Because of the explosion in the amount of available sequencing data it is interesting to examine substitution dynamics that may be present in population- and individual-level sequencing data. For population-level analysis we identified variants in the PFS region from >350,000 complete genome sequences available from GISAID (see Methods). However, because GISAID contains only assembled genomes, this data does not provide information about individual-level (intrasample) variation. For this we performed a detailed analysis of >55,000 samples generated with COG-UK (Lythgoe et al. 2021) consortium (see (Maier et al. 2021) for analysis details). A summary of results from both analyses is shown in Table 1. There is little variation in the FSE region as the fraction of samples containing individual substitutions appears to be small (the two “Count” columns in Table 1). In addition, the vast majority of substitutions (30 out of 36) may be an artifact of RNA editing events from APOBEC (Chen and MacCarthy 2017) or ADAR (Bazak et al. 2014) enzymatic complexes. The remaining six substitutions (all transitions) are predominantly located in the loop regions of the predicted FSE secondary structure (Huston et al. 2021) and thus likely have no effect on the secondary structure.

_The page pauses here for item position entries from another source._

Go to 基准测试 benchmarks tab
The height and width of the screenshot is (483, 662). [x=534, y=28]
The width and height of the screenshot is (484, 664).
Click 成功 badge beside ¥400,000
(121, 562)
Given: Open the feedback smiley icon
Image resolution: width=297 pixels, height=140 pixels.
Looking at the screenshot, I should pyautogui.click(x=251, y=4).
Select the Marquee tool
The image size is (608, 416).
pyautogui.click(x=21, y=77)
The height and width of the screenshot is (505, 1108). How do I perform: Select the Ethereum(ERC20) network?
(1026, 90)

Table 1. Allelic variants within the FSE region called from complete genomes (Population) and COG-UK (Individual) data. * = potential APOBEC-edited sites; + = potential ADAR-edited sites. Site numbering is in 0-based coordinates; † = out of 355,568 complete genomes; ‡ = out of 55,163 individual samples. Location of substitutions in a stem (s) or a loop (L) are based on structures predicted by Huston et al. 2021 (Fig. 2A; Note in Huston et al. figure positions are 1-based).

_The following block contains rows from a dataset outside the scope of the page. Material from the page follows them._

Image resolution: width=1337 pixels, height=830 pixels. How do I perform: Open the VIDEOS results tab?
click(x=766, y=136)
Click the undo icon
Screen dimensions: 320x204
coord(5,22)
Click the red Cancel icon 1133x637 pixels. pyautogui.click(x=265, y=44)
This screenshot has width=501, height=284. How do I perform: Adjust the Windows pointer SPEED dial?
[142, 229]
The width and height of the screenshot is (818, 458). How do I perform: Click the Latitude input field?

Coronavirus entries retrieval and filter

The 35,152 coronaviral entries in the NCBI taxonomy database were sorted by length, and only those larger than 14,945 nt were kept, leaving a total of 4,939 genomes. The slippery site and following overlap sequences were manually inspected, in case that the slippery site was incorrectly annotated. We further filtered out those entries if they contain no annotation information, or have gapped sequences in the overlap. By applying these filters, we finally had 4,904 coronavirus entries (Table S1), of which the overlap could be unambiguously determined.

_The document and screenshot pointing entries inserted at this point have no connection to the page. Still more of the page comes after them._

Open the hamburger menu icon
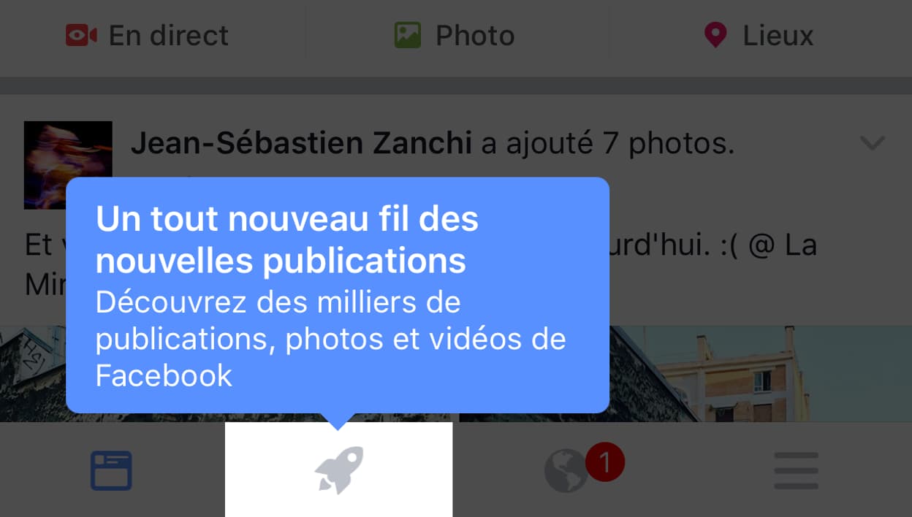The image size is (912, 517). pos(797,470)
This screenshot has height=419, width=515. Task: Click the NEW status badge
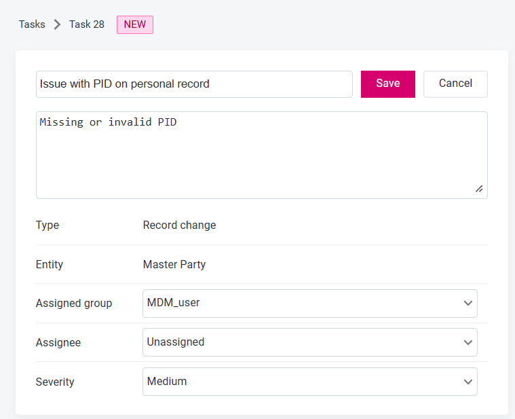click(135, 24)
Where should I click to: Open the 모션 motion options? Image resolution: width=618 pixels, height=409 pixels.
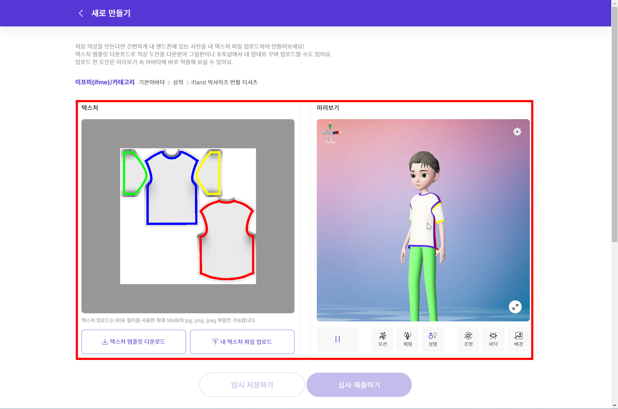[x=382, y=339]
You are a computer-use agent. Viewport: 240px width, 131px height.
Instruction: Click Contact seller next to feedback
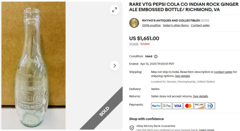tap(200, 25)
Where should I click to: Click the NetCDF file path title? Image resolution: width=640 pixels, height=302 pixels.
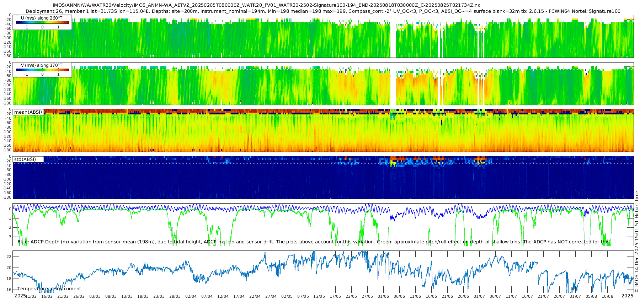(266, 5)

Amino acid alignment and nucleotide alignment of the overlap region

For all δ-coronavirus entries in Table S1, the first 13 amino acids of ORF1b were taken to generate a consensus sequence using WebLogo (Crooks et al. 2004). The same was done to Alphacoronavirus and γ-coronavirus. Within β-coronavirus, for Nobecovirus, Embecovirus, and Merbecovirus, the first 14 amino acids were used to build the consensus; for Hibecovirus and Sarbecovirus, the first 13 amino acids were used. In terms of the nucleotide sequence alignments, for each genus/subgenus, the nucleotide sequences used to generate the amino acids mentioned above were taken to make the nucleotide consensus sequence using WebLogo.

Processing of GISAID data

Each genome was subjected to codon‐aware alignment with the NCBI reference genome (accession number NC_045512) and then subdivided into ten regions based on CDS features: ORF1a (including nsp10), ORF1b (starting with nsp12), S, ORF3a, E, M, ORF6, ORF7a, ORF8, N, and ORF10. For each region, we scanned and discarded sequences containing too many ambiguous nucleotides to remove data with too many sequencing errors. Thresholds were 0.5% for the S gene, 0.1% for ORF1a and ORF1b genes, and 1% for all other genes. We mapped individual sequences to the NCBI reference genome (NC_045512) using a codon‐aware extension to the Smith‐Waterman algorithm implemented in HyPhy (Pond et al. 2005; Gianella et al. 2011) translated mapped sequence to amino‐acids, and performed multiple protein sequence alignment with the auto settings function of MAFFT (version 7.453) (Katoh and Standley 2013). Codon sequences were next mapped onto the amino‐acid alignment. Variants were called directly.


The authors are grateful to Sergei Kosakovsky Pond for providing variant data from GISAID sequences. This work is funded by NIH Grants U41 HG006620 and NSF ABI Grant 1661497. The funders had no role in study design, data collection and analysis, decision to publish, or preparation of the manuscript.